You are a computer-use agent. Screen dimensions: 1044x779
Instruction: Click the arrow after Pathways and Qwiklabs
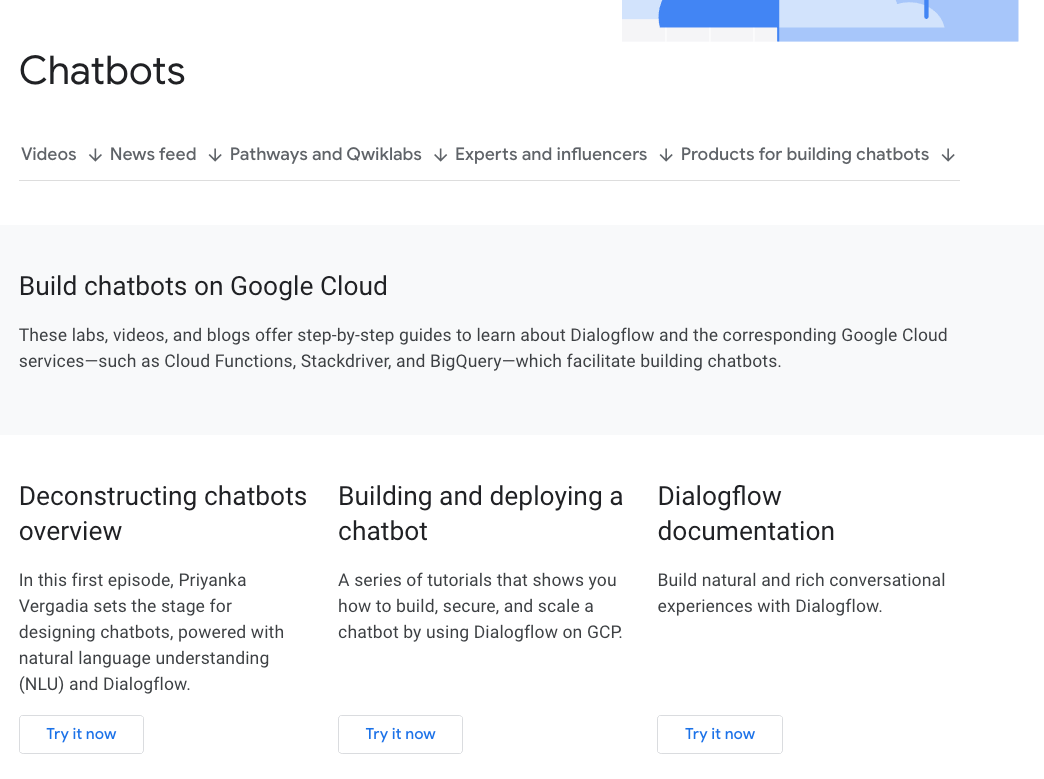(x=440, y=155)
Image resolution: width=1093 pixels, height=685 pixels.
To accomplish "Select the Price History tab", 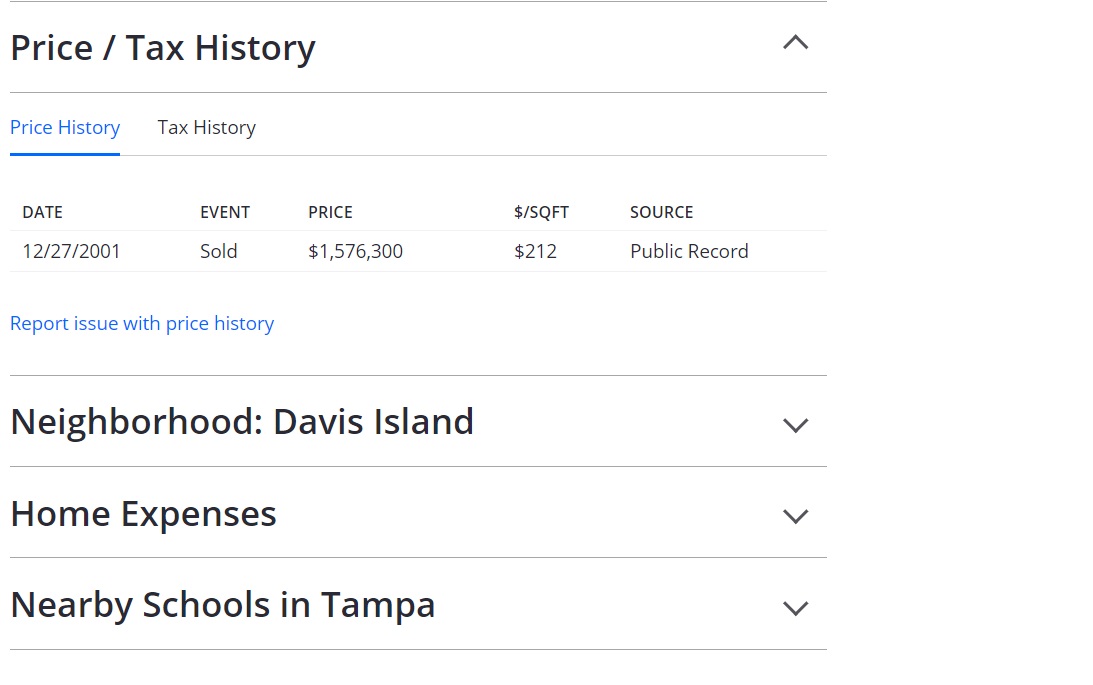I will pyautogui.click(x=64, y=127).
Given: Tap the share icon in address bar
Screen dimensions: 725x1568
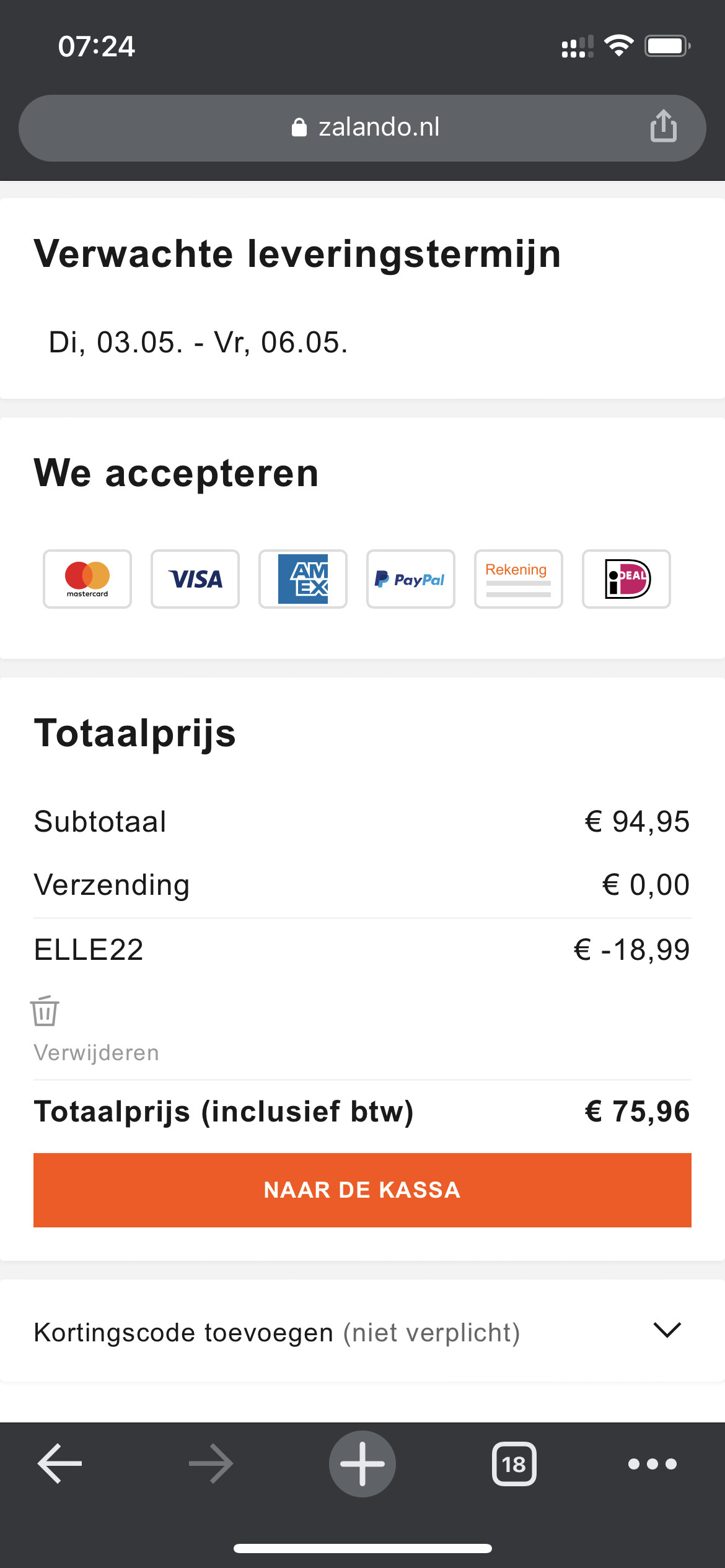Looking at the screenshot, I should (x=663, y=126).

*Task to complete*. Only the lines from the first line of the entries through the line containing "Image resolution: width=1093" should be output, exactly as they are, without pictures.

*Problem solution*.
You are a computer-use agent. Screen dimensions: 1044x779
Instruction: Click the arrow after Pathways and Qwiklabs
(x=440, y=155)
Image resolution: width=1093 pixels, height=685 pixels.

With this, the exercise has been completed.